El cierre de la liguilla no pudo ser más emocionante. El Club Deportivo Chile saltó a la cancha con la misión de ratificar una temporada en la que fue de menos a más, logrando amalgamar la experiencia de sus referentes con el ímpetu de las nuevas promesas del club.
La "columna vertebral" del equipo campeón fue determinante para sostener la presión del Prat. La solvencia de Javier Pavicic en la última línea, sumada al despliegue y control de Nicolás González, Sebastián Fernández y el incombustible Marco Ojeda en la zona de volantes, permitieron que "el Chile" dominara los tiempos del encuentro.
El marcador reflejó la contundencia de los dirigidos por Víctor Oyarzún:
Sergio Alvarado abrió la ruta del triunfo con una definición precisa.
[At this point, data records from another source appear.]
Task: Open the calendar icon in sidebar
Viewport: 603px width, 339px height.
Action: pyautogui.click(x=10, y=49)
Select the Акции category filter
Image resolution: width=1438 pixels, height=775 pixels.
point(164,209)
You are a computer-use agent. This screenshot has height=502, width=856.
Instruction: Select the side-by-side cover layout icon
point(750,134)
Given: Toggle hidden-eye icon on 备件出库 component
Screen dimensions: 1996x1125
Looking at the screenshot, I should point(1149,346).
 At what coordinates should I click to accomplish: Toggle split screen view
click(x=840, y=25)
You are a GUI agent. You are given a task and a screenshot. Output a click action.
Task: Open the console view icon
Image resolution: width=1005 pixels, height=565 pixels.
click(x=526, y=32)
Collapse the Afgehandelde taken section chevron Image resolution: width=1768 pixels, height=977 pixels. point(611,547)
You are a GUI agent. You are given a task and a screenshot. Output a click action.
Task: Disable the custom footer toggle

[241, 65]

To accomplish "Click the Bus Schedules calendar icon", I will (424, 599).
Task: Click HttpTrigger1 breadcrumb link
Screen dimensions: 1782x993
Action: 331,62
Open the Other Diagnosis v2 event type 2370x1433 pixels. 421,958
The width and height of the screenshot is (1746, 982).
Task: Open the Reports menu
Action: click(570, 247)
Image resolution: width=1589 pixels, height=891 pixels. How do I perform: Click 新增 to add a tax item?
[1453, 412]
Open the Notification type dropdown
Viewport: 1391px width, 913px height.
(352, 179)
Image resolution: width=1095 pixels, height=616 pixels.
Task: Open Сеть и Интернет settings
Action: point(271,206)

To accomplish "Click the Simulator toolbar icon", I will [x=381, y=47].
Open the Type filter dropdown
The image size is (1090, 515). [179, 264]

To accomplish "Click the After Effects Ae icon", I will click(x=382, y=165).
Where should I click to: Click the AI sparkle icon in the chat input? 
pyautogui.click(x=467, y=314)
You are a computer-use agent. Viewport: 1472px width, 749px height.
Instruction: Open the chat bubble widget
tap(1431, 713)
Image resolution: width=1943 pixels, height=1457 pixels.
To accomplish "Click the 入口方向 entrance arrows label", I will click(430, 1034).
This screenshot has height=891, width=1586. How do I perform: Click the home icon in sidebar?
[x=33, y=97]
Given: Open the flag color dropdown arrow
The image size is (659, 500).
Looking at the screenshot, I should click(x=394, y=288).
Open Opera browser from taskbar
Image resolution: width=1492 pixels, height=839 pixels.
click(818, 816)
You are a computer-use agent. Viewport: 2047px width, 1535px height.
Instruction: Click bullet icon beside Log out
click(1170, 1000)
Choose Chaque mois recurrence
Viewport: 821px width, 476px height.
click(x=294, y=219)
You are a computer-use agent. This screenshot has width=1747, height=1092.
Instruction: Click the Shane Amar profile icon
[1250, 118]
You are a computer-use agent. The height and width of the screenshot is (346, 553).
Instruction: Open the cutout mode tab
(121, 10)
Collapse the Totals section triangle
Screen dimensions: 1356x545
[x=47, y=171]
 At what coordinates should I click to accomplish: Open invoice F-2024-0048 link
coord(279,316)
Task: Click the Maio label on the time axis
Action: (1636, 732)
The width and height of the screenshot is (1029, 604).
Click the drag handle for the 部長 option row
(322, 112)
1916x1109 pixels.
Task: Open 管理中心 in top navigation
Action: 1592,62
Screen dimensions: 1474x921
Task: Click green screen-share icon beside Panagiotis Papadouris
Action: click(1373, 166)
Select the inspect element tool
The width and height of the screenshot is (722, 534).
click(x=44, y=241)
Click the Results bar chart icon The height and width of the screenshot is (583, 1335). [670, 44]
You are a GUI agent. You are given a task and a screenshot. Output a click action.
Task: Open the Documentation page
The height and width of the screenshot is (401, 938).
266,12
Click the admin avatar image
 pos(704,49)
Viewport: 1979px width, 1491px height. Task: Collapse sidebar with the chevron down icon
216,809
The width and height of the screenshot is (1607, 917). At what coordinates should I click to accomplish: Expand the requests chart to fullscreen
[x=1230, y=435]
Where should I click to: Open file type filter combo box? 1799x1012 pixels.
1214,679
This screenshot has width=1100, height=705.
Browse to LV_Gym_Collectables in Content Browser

Javier Pavicic, el caudillo de la defensa, se sumó al ataque para aumentar las cifras.
Marco Ojeda cerró la cuenta, desatando la euforia de la hinchada de la estrella solitaria.
El descuento para el Prat vino de la mano de Sebastián Casado, quien puso el honor para un equipo que peleó hasta el final pero que no pudo contener el oficio del nuevo monarca regional.
Con esta victoria, el Chile alcanza su 12° campeonato, consolidándose como una de las instituciones más ganadoras y respetadas de la asociación local. Tras una temporada dura y competitiva, el trofeo se queda en las vitrinas de un plantel que supo sufrir y crecer en los momentos clave del torneo.